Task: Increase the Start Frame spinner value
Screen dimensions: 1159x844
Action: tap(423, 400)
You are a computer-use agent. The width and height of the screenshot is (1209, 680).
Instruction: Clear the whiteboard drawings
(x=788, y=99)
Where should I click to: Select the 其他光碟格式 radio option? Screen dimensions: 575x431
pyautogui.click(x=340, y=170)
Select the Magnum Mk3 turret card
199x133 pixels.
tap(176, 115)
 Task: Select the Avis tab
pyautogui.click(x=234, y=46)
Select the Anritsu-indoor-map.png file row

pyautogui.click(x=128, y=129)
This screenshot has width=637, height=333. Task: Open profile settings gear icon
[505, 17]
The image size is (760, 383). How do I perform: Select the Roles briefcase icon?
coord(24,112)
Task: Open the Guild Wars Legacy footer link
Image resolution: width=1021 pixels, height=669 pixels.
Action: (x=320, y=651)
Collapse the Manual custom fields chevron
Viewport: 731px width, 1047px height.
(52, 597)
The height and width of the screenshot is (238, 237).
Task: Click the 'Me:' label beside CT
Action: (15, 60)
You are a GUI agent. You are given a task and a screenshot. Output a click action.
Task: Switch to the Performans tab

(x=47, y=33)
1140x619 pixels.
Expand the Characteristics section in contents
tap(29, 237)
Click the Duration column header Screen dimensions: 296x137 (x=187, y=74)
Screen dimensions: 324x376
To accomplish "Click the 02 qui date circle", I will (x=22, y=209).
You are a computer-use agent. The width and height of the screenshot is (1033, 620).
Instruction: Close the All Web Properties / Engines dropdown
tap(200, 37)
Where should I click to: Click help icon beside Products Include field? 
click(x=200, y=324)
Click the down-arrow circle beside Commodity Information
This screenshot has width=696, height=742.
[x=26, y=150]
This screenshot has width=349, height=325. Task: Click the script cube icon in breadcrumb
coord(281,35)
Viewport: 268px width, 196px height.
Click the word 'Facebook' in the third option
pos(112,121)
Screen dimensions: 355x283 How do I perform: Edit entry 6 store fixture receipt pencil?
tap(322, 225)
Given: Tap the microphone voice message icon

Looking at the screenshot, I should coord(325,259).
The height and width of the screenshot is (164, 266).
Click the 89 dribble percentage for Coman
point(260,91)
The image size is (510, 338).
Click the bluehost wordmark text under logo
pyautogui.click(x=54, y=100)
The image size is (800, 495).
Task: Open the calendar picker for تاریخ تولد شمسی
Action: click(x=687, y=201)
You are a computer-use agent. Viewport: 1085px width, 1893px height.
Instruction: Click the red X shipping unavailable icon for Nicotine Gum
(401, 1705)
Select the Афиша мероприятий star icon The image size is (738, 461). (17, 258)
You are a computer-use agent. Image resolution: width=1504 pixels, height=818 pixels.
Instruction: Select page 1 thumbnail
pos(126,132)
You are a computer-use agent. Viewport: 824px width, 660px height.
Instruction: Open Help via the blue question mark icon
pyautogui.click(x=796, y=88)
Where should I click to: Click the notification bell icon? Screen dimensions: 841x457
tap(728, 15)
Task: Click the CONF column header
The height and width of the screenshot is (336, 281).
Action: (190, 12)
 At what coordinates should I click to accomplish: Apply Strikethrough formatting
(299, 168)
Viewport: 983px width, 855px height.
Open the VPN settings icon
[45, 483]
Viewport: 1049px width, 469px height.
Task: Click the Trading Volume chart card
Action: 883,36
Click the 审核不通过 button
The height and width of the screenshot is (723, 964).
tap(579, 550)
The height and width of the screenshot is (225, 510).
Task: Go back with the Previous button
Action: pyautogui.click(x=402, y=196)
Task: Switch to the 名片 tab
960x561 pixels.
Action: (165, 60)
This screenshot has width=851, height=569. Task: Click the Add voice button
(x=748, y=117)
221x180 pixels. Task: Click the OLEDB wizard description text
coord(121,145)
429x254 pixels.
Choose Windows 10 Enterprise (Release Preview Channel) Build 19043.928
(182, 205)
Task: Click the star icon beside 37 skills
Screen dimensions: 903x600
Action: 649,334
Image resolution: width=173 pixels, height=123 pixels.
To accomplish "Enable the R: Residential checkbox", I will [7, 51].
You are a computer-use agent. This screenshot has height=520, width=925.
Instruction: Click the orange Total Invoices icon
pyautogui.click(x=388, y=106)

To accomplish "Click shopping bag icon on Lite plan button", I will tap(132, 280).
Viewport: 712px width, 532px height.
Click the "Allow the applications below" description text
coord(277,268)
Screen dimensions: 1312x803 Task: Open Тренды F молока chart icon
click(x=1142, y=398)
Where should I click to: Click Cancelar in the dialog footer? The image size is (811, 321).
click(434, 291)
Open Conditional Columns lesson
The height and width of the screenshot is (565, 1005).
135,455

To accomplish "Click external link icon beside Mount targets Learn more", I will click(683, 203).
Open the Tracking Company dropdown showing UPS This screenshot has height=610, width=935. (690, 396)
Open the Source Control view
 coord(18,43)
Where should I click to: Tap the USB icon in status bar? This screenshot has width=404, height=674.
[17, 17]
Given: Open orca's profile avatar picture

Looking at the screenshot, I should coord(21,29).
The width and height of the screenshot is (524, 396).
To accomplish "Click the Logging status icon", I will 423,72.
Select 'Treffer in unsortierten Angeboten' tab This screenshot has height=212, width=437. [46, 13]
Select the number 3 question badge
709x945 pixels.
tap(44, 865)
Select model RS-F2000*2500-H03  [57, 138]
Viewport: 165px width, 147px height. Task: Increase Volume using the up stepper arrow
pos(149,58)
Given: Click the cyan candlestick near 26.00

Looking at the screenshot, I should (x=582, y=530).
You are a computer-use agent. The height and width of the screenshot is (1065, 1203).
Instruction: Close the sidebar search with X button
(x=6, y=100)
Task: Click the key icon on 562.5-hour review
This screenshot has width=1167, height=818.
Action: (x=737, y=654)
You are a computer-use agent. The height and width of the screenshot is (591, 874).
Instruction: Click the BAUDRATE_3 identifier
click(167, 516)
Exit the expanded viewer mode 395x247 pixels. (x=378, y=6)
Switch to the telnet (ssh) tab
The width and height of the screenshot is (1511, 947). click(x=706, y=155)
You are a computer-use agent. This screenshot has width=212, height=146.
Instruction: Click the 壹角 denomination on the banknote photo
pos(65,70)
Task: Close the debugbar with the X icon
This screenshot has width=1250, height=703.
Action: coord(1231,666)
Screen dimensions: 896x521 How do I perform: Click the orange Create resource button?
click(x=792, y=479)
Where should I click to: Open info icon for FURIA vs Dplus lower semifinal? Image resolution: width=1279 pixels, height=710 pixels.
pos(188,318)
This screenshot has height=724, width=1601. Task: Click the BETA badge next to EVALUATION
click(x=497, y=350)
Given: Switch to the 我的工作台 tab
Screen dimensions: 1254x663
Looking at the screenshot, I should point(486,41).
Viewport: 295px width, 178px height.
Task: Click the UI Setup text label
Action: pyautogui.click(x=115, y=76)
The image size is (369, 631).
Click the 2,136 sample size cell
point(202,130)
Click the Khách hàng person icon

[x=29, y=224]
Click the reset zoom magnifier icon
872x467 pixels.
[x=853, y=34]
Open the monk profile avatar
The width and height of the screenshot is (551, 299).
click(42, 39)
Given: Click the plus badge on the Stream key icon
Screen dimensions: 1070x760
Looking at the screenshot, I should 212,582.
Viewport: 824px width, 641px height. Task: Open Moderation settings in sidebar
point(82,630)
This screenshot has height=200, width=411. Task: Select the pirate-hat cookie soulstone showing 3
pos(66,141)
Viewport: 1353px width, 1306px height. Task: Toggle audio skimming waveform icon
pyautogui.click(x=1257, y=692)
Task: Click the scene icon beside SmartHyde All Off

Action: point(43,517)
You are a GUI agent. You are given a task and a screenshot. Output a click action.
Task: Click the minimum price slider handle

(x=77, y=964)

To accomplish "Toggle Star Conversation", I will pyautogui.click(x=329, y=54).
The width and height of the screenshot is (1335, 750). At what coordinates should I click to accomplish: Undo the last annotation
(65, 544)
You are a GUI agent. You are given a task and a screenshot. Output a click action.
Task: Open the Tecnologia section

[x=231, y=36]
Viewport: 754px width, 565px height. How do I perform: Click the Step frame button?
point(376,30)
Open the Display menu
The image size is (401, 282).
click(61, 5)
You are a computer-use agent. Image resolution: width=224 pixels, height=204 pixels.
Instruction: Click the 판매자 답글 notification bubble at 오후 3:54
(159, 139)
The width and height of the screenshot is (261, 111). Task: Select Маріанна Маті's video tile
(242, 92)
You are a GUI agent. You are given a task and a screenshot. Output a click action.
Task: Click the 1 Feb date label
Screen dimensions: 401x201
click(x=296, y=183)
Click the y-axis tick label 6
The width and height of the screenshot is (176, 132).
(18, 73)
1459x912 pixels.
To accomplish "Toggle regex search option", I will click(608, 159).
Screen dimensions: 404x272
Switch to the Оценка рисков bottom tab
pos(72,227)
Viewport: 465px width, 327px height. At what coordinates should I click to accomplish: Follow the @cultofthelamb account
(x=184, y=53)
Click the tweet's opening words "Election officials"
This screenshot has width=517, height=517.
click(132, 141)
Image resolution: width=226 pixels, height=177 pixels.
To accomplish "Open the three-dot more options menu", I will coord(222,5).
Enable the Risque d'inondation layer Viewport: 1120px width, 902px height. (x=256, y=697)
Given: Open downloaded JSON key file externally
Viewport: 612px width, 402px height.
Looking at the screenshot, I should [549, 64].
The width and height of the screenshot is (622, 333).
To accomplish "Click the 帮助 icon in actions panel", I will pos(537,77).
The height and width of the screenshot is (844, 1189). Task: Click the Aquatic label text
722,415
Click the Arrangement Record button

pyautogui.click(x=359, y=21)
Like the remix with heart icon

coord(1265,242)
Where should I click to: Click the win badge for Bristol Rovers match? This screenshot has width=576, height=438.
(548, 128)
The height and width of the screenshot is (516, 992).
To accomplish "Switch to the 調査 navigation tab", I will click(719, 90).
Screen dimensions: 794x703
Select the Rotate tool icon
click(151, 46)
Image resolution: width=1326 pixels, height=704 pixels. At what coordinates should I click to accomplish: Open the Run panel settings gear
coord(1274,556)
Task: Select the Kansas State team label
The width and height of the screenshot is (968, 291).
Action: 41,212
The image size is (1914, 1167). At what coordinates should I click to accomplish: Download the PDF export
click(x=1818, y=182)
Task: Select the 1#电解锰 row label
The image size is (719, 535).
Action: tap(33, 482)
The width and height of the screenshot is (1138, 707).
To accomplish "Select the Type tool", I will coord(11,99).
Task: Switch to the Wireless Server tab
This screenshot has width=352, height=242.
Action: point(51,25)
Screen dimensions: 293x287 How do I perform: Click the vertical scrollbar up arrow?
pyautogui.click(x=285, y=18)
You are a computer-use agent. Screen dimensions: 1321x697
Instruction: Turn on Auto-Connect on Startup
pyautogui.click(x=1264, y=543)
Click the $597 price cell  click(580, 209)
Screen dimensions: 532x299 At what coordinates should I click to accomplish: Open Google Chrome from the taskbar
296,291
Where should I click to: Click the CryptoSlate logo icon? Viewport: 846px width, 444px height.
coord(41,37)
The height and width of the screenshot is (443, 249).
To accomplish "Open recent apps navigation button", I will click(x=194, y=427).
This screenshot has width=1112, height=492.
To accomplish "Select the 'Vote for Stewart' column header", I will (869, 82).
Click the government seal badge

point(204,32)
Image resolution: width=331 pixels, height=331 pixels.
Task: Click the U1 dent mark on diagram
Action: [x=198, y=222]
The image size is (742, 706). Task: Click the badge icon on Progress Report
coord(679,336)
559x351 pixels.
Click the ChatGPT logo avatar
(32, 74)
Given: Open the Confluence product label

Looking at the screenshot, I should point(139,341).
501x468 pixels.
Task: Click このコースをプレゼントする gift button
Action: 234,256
----------
- Exercise details -
Copy out the stretch of entries above, from the line that contains "Given: Click the cyan candlestick near 26.00" through the line that contains "Action: (x=737, y=654)", keeping every line as it appears.

- Task response -
Given: Click the cyan candlestick near 26.00

Looking at the screenshot, I should (x=582, y=530).
You are a computer-use agent. The height and width of the screenshot is (1065, 1203).
Instruction: Close the sidebar search with X button
(x=6, y=100)
Task: Click the key icon on 562.5-hour review
This screenshot has width=1167, height=818.
Action: (x=737, y=654)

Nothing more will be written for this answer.